I Have a HTML document with links links, for exemple:
<html>
<body>
<ul>
<li><a href="http://someurl.com/etc/etc">teste1</a></li>
<li><a href="http://someurl.com/etc/etc">teste2</a></li>
<li><a href="http://someurl.com/etc/etc">teste3</a></li>
<ul>
</body>
</html>
I want with Ruby on Rails, with nokogiri or some other method, to have a final doc like this:
<html>
<body>
<ul>
<li><a href="http://myproxy.com/?url=http://someurl.com/etc/etc">teste1</a></li>
<li><a href="http://myproxy.com/?url=http://someurl.com/etc/etc">teste2</a></li>
<li><a href="http://myproxy.com/?url=http://someurl.com/etc/etc">teste3</a></li>
<ul>
</body>
</html>
What's the best strategy to achieve this?
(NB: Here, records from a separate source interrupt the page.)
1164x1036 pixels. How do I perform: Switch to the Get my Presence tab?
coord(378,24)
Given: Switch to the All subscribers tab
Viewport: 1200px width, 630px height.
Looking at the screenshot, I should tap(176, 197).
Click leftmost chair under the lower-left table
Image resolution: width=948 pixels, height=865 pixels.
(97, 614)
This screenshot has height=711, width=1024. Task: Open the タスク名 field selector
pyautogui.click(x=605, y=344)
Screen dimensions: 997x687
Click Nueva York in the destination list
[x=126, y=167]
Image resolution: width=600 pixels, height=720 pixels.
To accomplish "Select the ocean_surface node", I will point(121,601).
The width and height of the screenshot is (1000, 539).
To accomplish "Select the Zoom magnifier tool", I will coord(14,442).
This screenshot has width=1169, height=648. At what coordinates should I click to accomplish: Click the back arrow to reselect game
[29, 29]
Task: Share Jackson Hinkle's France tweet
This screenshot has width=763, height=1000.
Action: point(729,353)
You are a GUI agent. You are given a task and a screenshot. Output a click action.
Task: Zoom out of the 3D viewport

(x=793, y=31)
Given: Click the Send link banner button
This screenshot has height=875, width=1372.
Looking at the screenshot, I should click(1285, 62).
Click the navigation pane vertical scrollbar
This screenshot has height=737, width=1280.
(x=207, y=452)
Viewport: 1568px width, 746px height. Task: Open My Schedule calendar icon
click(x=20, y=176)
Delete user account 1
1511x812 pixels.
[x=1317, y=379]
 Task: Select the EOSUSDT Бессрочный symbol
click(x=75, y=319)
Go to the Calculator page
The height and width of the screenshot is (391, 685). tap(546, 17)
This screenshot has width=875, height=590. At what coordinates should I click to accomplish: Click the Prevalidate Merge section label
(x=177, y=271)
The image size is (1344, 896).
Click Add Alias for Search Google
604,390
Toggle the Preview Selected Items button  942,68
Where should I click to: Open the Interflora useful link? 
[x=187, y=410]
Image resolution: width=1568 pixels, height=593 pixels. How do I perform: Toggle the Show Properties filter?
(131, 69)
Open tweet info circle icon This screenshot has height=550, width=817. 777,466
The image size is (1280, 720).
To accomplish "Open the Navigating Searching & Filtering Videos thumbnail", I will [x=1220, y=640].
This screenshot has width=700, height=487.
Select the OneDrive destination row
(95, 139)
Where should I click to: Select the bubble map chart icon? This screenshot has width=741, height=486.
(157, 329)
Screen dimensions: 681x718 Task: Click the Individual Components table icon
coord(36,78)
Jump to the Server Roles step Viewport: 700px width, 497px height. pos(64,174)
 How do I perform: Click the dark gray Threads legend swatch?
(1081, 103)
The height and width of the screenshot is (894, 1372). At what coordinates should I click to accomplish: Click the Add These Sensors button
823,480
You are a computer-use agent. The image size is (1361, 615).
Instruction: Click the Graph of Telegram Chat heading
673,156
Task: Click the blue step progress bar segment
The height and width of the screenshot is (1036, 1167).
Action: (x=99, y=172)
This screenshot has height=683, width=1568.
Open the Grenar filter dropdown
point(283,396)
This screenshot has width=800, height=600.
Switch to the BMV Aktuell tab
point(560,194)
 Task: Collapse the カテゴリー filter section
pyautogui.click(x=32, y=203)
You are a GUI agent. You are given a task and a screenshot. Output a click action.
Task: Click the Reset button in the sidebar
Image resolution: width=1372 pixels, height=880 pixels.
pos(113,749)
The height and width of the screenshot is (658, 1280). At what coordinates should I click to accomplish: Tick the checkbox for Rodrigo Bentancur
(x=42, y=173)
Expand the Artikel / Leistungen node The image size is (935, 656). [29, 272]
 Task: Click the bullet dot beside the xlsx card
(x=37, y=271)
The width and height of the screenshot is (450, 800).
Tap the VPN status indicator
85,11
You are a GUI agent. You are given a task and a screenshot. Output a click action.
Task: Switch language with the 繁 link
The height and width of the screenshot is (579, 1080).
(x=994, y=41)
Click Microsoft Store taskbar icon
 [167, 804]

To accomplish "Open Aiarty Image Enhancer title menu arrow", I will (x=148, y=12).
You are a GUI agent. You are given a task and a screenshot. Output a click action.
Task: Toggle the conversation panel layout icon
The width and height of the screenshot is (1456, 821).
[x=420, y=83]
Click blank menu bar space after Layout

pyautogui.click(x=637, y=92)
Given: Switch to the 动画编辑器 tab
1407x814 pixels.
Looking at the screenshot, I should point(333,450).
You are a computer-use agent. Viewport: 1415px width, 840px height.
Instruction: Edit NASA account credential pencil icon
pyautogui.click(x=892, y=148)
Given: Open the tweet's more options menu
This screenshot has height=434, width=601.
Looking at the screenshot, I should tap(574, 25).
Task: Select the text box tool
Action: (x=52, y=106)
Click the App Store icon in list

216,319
If you choose to use Nokogiri, I think this should work:
require 'cgi'
require 'rubygems' rescue nil
require 'nokogiri'
file_path = "your_page.html"
doc = Nokogiri::HTML(open(file_path))
doc.css("a").each do |link|
link.attributes["href"].value = "http://myproxy.com/?url=#{CGI.escape link.attributes["href"].value}"
end
doc.write_to(open(file_path, 'w'))
If I'm not mistaken rails loads REXML up by default, depending on what you're trying to do you could use this also.